提示本文:
........

10月1日、「第78回広告電通賞」の贈賞式がグランドプリンスホテル新高輪 国際館パミールで開催された。総合賞にはサントリーホールディングスが選出され、同社は2年連続・通算27回目の総合賞受賞となった。
サントリーは「フィルム広告」「OOH広告」「エリアアクティビティ」の3部門で最高賞を獲得し、さらに2部門で金賞、4部門で銀賞に輝いた。

広告電通賞とは

広告電通賞は1947年(昭和22年)に創設された、日本で最も歴史のある総合広告賞で、「広告電通賞審議会」によって運営されている。

優れた広告コミュニケーションを実践した広告主を顕彰し、日本の産業・経済・文化の発展に資することを目的に、全国の広告主、媒体社、クリエイター、有識者ら約500人の選考委員により選定される。

第78回は2024年4月~2025年3月に実施された広告コミュニケーション作品(※一部部門は2024年3月開始)を対象に、応募総数1274作品から63点の入賞作品が決定した。

........

(データ抜粋)

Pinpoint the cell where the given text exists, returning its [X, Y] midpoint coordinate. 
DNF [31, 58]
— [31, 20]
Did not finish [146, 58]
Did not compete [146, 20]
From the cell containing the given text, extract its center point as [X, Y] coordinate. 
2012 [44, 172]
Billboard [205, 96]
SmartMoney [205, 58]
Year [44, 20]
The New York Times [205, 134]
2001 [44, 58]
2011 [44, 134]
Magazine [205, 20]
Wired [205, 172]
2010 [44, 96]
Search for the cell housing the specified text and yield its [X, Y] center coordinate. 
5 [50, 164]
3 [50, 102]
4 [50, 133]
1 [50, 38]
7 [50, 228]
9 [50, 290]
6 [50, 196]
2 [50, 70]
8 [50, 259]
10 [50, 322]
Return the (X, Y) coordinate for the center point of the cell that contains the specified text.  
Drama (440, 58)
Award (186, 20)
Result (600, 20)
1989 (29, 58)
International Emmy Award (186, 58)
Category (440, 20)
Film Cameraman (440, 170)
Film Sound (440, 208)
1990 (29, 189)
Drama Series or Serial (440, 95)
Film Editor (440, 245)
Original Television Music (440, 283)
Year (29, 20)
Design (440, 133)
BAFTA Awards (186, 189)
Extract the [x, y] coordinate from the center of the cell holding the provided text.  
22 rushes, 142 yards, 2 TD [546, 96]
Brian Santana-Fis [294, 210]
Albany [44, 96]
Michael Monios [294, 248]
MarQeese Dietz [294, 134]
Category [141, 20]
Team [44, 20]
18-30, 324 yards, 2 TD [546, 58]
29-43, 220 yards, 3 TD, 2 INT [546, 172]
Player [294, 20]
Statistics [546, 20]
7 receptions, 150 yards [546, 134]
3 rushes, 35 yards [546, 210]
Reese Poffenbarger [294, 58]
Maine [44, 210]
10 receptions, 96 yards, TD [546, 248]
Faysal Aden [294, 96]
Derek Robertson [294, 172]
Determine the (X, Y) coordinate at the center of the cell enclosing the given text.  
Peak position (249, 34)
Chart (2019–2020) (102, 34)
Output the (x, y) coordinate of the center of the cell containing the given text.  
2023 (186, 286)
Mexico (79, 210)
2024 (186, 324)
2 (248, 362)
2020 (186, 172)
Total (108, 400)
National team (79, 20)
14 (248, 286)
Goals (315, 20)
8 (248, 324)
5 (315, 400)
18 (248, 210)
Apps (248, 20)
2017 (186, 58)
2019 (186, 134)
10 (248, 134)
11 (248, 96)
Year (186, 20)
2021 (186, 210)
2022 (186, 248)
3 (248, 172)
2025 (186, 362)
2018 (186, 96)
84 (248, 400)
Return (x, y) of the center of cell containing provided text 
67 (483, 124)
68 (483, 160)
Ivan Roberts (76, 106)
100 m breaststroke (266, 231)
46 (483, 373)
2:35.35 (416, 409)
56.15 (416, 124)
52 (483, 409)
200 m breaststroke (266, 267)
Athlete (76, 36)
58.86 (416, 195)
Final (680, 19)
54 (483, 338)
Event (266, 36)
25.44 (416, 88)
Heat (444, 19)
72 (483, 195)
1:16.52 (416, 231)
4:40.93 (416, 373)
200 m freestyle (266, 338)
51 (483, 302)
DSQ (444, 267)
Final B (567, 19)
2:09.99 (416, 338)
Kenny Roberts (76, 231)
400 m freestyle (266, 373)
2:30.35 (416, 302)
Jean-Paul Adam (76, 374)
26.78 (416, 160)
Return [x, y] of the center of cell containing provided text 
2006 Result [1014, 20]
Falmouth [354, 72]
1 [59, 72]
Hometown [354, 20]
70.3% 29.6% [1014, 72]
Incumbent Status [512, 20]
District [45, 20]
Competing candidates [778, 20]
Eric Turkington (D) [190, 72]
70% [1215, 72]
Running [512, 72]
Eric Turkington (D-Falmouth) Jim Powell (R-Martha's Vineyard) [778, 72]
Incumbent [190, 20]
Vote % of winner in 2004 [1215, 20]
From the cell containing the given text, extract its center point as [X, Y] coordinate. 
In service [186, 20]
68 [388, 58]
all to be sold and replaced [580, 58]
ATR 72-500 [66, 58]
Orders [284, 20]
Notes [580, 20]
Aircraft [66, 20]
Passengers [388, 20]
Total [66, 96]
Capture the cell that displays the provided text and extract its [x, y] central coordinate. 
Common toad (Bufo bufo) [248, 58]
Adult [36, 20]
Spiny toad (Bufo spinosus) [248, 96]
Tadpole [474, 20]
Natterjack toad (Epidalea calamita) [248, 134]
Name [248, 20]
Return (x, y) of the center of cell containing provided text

........

課題内容: 広告電通賞についての提示本文を、一字一句変えずに全文再現せよ。 提示本文だけを根拠とすること。

出力結果:
10月1日、「第78回広告電通賞」の贈賞式がグランドプリンスホテル新高輪 国際館パミールで開催された。総合賞にはサントリーホールディングスが選出され、同社は2年連続・通算27回目の総合賞受賞となった。
サントリーは「フィルム広告」「OOH広告」「エリアアクティビティ」の3部門で最高賞を獲得し、さらに2部門で金賞、4部門で銀賞に輝いた。

広告電通賞とは

広告電通賞は1947年(昭和22年)に創設された、日本で最も歴史のある総合広告賞で、「広告電通賞審議会」によって運営されている。

優れた広告コミュニケーションを実践した広告主を顕彰し、日本の産業・経済・文化の発展に資することを目的に、全国の広告主、媒体社、クリエイター、有識者ら約500人の選考委員により選定される。

第78回は2024年4月~2025年3月に実施された広告コミュニケーション作品(※一部部門は2024年3月開始)を対象に、応募総数1274作品から63点の入賞作品が決定した。